§ **WHAT YOU HAVE TO DO**
Count the lines in the rows below that contain the word "green", and give only that number.

------ DATA RECORDS ------

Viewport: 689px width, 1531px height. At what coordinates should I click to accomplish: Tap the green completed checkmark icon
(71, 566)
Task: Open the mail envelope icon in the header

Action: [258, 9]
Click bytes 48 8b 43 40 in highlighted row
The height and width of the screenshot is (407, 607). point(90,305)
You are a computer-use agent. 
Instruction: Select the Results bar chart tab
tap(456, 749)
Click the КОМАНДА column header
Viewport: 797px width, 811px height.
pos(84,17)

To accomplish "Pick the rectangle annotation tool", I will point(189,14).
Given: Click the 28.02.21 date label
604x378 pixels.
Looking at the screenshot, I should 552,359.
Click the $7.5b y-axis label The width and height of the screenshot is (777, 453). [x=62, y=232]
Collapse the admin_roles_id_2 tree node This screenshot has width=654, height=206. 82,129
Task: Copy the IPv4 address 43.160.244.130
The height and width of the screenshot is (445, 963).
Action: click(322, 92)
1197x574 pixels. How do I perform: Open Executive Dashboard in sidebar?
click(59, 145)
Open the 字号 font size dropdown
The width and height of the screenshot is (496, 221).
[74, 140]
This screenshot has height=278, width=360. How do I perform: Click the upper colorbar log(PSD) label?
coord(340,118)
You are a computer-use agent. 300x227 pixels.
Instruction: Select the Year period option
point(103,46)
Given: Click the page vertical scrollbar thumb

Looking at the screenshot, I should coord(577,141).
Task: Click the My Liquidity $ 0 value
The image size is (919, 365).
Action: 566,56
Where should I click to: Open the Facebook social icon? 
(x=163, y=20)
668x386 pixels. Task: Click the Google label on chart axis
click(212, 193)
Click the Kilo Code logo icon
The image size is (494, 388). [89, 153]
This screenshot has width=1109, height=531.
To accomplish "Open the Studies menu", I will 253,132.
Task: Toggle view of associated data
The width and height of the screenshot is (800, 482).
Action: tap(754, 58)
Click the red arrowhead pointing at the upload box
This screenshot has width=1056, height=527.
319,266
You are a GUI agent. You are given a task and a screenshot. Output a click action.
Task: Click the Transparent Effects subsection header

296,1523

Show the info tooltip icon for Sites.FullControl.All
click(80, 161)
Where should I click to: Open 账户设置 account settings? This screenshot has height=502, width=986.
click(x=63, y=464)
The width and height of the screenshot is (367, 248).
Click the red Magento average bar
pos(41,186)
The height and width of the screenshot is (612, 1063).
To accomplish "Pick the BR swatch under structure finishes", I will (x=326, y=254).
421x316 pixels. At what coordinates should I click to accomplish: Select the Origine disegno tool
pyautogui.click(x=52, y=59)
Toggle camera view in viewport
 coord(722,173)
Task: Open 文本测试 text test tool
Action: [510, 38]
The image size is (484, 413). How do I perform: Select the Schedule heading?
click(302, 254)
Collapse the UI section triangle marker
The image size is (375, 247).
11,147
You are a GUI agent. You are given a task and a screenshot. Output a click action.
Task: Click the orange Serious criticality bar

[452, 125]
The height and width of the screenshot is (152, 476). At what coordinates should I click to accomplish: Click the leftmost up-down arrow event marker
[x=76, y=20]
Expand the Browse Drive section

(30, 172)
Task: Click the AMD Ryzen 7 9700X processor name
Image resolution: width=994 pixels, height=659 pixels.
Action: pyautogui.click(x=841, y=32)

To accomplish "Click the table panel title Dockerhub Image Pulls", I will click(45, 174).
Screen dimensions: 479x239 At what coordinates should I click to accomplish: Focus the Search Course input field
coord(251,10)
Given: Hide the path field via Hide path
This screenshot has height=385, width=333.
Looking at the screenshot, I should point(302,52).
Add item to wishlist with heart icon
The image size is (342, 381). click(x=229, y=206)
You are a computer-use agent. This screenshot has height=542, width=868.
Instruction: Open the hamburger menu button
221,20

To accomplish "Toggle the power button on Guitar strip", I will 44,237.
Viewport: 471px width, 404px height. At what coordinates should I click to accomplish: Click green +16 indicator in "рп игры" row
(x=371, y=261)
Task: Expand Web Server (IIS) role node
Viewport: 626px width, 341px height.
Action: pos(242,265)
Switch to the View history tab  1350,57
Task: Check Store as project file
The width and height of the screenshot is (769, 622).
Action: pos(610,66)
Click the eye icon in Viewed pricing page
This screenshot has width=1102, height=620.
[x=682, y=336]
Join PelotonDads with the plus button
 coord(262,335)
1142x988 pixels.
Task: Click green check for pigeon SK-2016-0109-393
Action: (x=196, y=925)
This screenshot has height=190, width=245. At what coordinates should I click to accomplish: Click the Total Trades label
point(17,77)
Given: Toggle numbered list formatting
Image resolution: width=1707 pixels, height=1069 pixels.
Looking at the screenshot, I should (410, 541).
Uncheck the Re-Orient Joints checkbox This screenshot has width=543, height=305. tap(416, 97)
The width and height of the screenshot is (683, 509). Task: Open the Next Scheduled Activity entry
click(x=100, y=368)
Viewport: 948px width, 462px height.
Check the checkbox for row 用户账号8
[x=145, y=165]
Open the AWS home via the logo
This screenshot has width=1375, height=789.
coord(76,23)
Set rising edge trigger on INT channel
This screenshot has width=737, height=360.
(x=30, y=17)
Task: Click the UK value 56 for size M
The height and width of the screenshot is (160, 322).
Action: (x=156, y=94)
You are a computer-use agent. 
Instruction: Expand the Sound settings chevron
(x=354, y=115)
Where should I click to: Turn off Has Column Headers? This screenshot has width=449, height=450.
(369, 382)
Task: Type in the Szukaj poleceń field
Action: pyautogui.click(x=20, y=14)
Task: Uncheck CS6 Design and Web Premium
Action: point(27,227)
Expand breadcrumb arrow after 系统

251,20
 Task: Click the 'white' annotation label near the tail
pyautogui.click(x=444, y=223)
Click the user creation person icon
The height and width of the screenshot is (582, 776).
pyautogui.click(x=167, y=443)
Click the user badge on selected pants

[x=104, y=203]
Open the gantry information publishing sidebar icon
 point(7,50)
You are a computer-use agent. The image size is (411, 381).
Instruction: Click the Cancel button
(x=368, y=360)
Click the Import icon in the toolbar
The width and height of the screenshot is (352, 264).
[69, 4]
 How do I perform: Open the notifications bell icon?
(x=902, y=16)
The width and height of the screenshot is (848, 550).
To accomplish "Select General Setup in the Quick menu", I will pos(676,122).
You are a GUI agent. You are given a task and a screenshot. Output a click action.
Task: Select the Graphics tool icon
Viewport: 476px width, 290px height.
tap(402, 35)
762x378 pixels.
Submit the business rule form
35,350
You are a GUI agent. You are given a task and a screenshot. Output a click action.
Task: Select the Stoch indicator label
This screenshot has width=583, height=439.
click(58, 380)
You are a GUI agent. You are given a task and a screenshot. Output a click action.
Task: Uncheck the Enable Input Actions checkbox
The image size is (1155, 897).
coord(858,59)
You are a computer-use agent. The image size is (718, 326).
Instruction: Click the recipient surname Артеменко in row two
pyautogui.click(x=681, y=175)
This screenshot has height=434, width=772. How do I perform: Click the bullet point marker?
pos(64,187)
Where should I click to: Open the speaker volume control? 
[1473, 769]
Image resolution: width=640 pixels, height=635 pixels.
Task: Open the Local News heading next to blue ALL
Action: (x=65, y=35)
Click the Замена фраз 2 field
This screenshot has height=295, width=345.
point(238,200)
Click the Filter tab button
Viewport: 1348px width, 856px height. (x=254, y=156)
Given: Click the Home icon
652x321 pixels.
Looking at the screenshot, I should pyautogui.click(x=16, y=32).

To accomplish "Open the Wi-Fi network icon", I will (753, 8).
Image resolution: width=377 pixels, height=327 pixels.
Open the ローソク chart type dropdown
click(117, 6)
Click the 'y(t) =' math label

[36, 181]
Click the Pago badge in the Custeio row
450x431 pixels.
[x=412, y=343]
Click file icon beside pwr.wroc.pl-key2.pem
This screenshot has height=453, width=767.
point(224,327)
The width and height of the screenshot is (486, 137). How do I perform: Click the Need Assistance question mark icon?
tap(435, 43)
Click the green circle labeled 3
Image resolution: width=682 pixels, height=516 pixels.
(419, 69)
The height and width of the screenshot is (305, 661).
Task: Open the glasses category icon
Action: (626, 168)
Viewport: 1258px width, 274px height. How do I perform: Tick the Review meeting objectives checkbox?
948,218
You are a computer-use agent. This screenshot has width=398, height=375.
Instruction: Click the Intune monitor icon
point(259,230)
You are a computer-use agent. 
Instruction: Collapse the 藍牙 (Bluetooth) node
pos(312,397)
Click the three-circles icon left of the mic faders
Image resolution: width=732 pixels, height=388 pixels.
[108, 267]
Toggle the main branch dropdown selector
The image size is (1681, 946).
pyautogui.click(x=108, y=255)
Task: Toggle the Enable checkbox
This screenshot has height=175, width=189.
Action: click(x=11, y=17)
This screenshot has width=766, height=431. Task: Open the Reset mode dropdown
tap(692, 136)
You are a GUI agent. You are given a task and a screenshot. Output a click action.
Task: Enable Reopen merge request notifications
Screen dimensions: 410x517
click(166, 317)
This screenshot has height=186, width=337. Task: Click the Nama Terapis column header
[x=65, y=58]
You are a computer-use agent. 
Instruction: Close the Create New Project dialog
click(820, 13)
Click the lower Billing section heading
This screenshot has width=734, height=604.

------

§ **ANSWER IN FULL**
4